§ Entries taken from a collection
——————
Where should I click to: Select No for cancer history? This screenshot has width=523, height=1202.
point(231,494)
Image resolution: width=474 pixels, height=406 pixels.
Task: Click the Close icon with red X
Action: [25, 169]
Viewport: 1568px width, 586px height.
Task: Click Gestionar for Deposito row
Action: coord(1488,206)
——————
§ ACTIVITY
The answer should reproduce each entry above in full.

§ RESPONSE AREA
Where should I click to: Select No for cancer history? This screenshot has width=523, height=1202.
point(231,494)
Image resolution: width=474 pixels, height=406 pixels.
Task: Click the Close icon with red X
Action: [25, 169]
Viewport: 1568px width, 586px height.
Task: Click Gestionar for Deposito row
Action: coord(1488,206)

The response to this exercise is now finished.